Cecília ouvindo a voz de seu pai, estremeceu como se acordasse de um sonho.
Atravessou o aposento com passo vacilante, e chegando-se a Peri, fitou nele os seus lindos olhos azuis com uma expressão indefinível.
Havia nesse olhar ao mesmo tempo a admiração imensa que lhe causava a ação heróica do índio; a dor profunda que sentia pela sua perda; e uma exprobração doce por não ter ele ouvido as suas súplicas.
O índio nem se animava a levantar os olhos para sua senhora; não tendo realizado o seu desejo, considerava agora tudo quanto fizera como uma loucura.
Sentia-se criminoso; e de toda a sua ação heróica e sublime para os outros, só lhe restava o pesar de ter ofendido Cecília, e de lhe haver causado inutilmente um desgosto.
– Peri, disse a menina com desespero, por que não fizeste o que tua senhora te pedia?...
O índio não sabia o que responder; temia ter perdido a afeição de Cecília, e essa idéia martirizava os últimos momentos que lhe restavam a viver.
– Cecília não te disse, continuou a menina soluçando, que ela não aceitaria a salvação com o sacrifício de tua vida?
– Peri já te pediu que perdoasses! murmurou o índio.
– Oh! Se tu soubesses o que fizeste hoje sofrer a tua senhora!... Mas ela te perdoa.
– Ah!... exclamou Peri, cuja fisionomia iluminou-se.
– Sim!... Cecília te perdoa tudo que sofreu, e tudo que vai sofrer! Mas será por pouco tempo...
A menina dizia essas palavras com um triste sorriso de sublime resignação; conhecia que não havia mais esperança de salvação, e esta idéia quase a consolava.
Não pôde acabar porém; a palavra ficou-lhe presa aos lábios, trêmula, convulsa: seus olhos se fixavam em Peri com um sentimento de terror e de espanto.
A fisionomia do índio se tinha decomposto; seus traços nobres alterados por contrações violentas, o rosto encovado, os lábios roxos, os dentes que se entrechocavam, os cabelos eriçados davam-lhe um aspecto medonho.
– O veneno!... gritaram os espectadores dessa cena horrorizados.
Cecília fez um esforço extraordinário, e lançando-se para o índio, procurou reanimá-lo.
– Peri!... Peri!... balbuciava a menina aquecendo nas suas as mãos geladas de seu amigo.
– Peri vai te deixar para sempre, senhora.
– Não!... Não!... exclamou a menina fora de si.
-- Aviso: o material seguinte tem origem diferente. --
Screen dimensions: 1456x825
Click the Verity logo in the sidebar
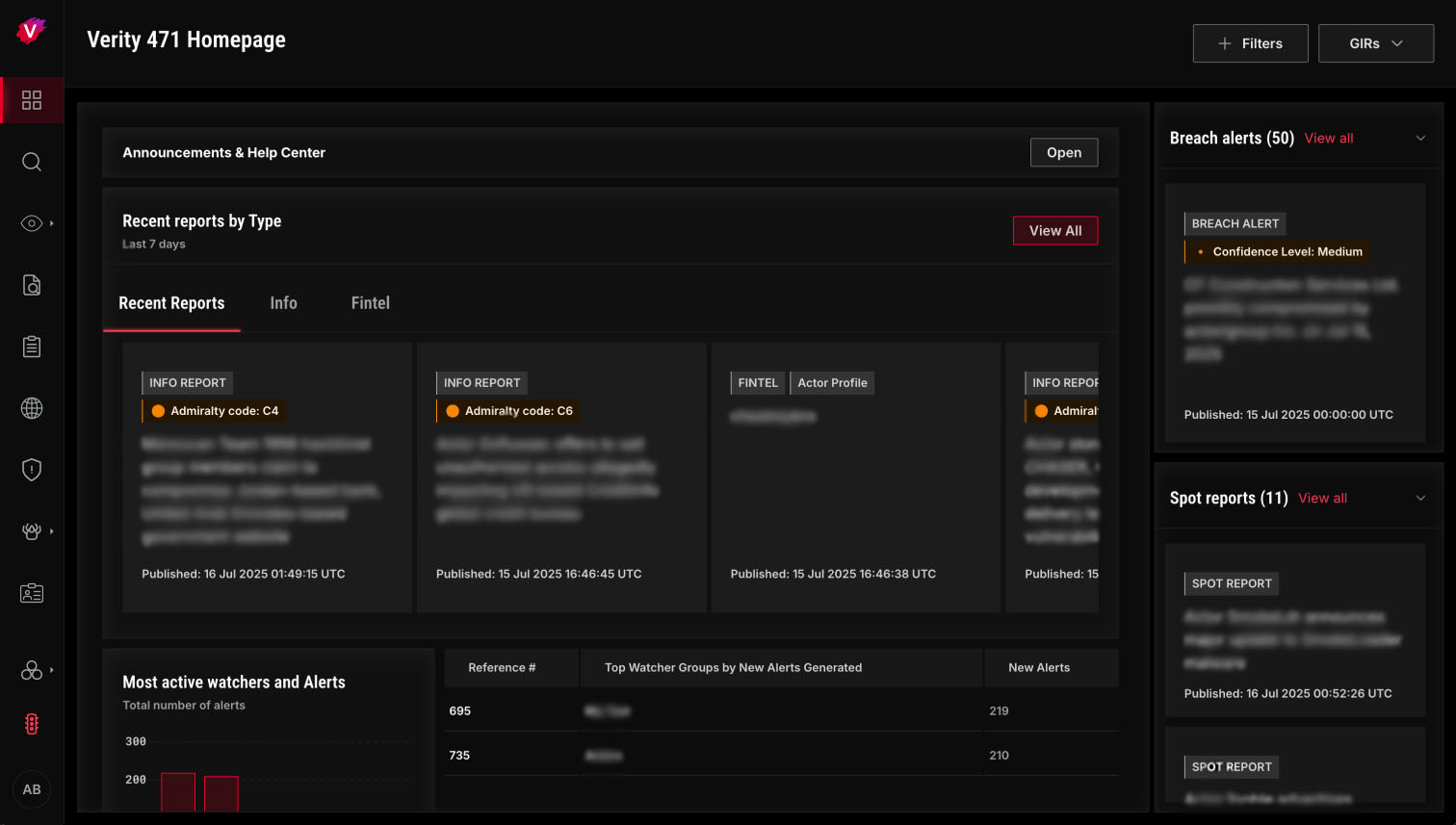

Não quero que tu nos deixes!... Oh! tu és mau, muito mau!... Se estimasses tua senhora, não a abandonarias assim!...
As lágrimas orvalhavam as faces da menina, que no seu desespero não sabia o que dizia. Eram palavras entrecortadas, sem sentido; mas que revelavam a sua angústia.
– Tu queres que Peri viva, senhora? disse o índio com a voz comovida.
– Sim!... respondeu a menina suplicante. Quero que tu vivas!
– Peri viverá!
O índio fez um esforço supremo, e restituindo um pouco de elasticidade aos seus membros entorpecidos, dirigiu-se à porta e desapareceu.
Todas as pessoas presentes o acompanharam com os olhos e o viram descer à várzea e ganhar a floresta correndo.
A última palavra que ele proferira tinha um momento restituído a esperança a D. Antônio de Mariz; mas quase logo a dúvida apoderou-se do seu espírito; julgou que o índio se iludia.